Introduction to Mortgage Refinancing

Life is about trading up. Climbing the corporate ladder, upgrading out of that clunker you drove in college, and moving out on your own-all these involve trading in one situation for a better one. You can trade-up mortgages, too.
A mortgage refinance is the process of taking out a new loan, and using the proceeds to pay off your old one. Generally, you'd do this to make a change in the structure of your debt in order to get more money, a lower monthly payment, or a shorter pay-off schedule.

Why should you Refinance?
You'd trade-up your mortgage for the same reason that you'd trade-up your job, car, or living arrangement-because circumstances change. What you need out of a mortgage today may be different from what you needed five years ago. Refinancing can achieve one or more of the following objectives: 

1. Lower your monthly payment. You can reduce your monthly payment by refinancing to a lower interest rate. Have market rates dropped since your old mortgage was funded? Has your credit improved? Has your home increased in value? Any one of these happenings could mean that you'd qualify for a lower rate. 
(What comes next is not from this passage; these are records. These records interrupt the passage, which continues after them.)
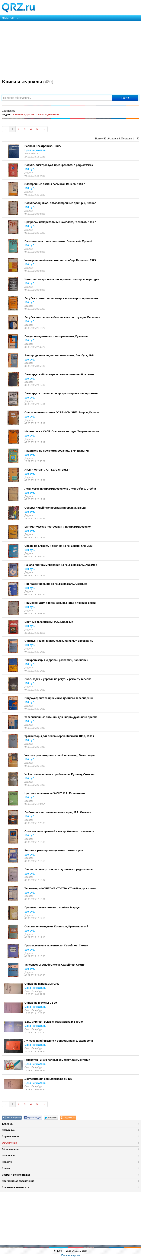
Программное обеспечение (18, 1181)
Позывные (8, 1130)
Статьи (6, 1168)
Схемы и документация (16, 1174)
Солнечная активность (15, 1187)
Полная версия (70, 1255)
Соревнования (10, 1136)
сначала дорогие (23, 114)
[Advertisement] (70, 49)
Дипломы (7, 1123)
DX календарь (10, 1149)
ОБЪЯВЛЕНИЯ (11, 18)
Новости (7, 1162)
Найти (125, 97)
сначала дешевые (48, 114)
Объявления (9, 1142)
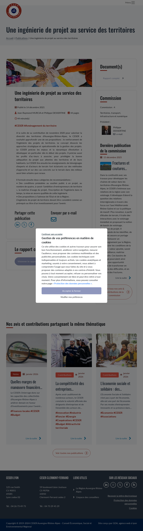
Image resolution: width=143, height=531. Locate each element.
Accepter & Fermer (71, 290)
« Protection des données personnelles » (72, 283)
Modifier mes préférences (72, 297)
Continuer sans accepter (52, 234)
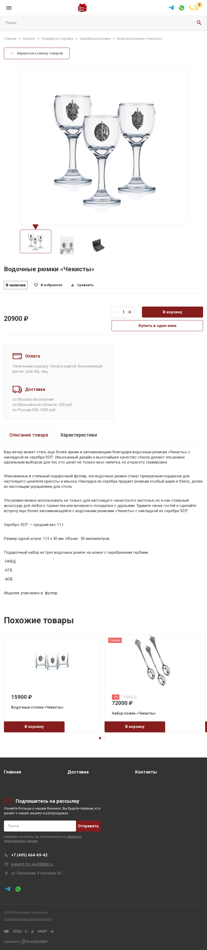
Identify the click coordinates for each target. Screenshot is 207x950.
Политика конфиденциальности (27, 919)
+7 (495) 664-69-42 (29, 855)
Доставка (78, 771)
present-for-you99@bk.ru (32, 864)
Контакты (146, 771)
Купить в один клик (157, 325)
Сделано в (26, 942)
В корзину (172, 312)
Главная (12, 771)
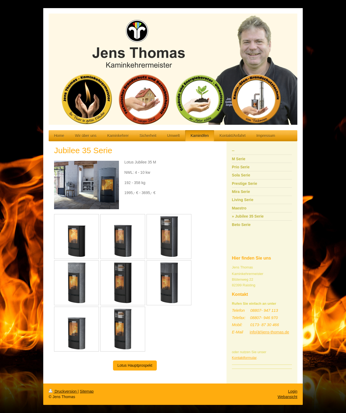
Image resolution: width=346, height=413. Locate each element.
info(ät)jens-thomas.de (269, 332)
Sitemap (87, 391)
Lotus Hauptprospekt (134, 365)
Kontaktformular (244, 358)
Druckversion (63, 391)
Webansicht (287, 397)
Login (292, 391)
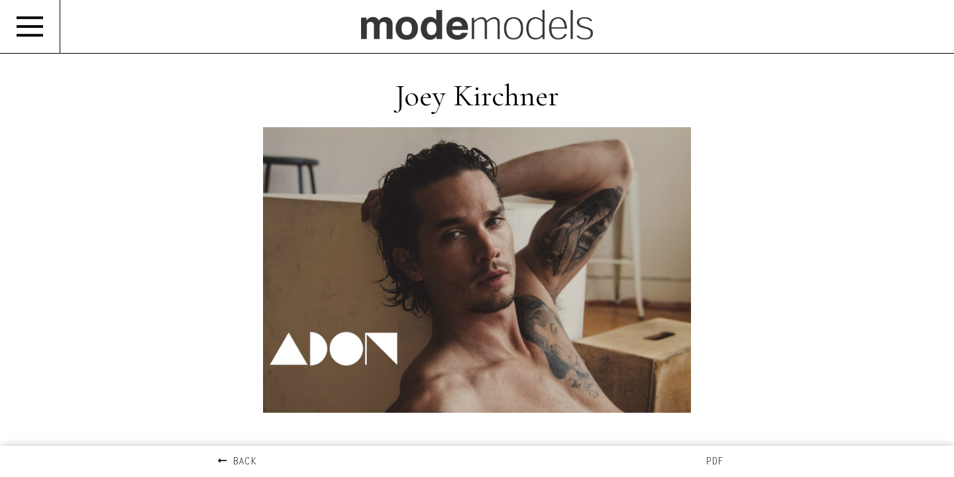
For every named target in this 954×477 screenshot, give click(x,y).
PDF (714, 462)
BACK (237, 462)
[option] (477, 283)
2. Shorten your pay-off term. Paying off your mortgage loan in 15 years rather than in 25 can save you tens of thousands of dollars in interest over the life of the loan. If you can afford the higher monthly payment and plan to stay in the home indefinitely, it's well worth it. 

3. Optimize your loan structure. Your current loan structure may no longer be suitable for you in the future. Maybe you bought your home with an adjustable-rate mortgage (ARM) and your initial fixed-interest period is about to expire. Perhaps you have a fixed-rate mortgage, but you'd like to take advantage of the more flexible option ARM. Discuss your objectives with your lender to determine the most appropriate loan structure for you. 

4. Consolidate your debt. If you're carrying a lot of credit card debt, you can lower your monthly repayments through consolidation. To do this, you'd take out a mortgage loan large enough to pay off all the debts on your cards plus the balance on your old mortgage. 

5. Fund large, one-time expenses. You can raise the funds you need by doing what's called a cash-out refinance, where you'd take out a loan that's larger than your current one. As soon as you pay off the old loan, the excess funds can be used to pay for home improvement projects, college tuition, your daughter's wedding, long-term care expenses, etc. 

Essentially, your mortgage is a financial tool that might need occasional sharpening. As life throws you new circumstances, trading up that mortgage may be one way to manage change.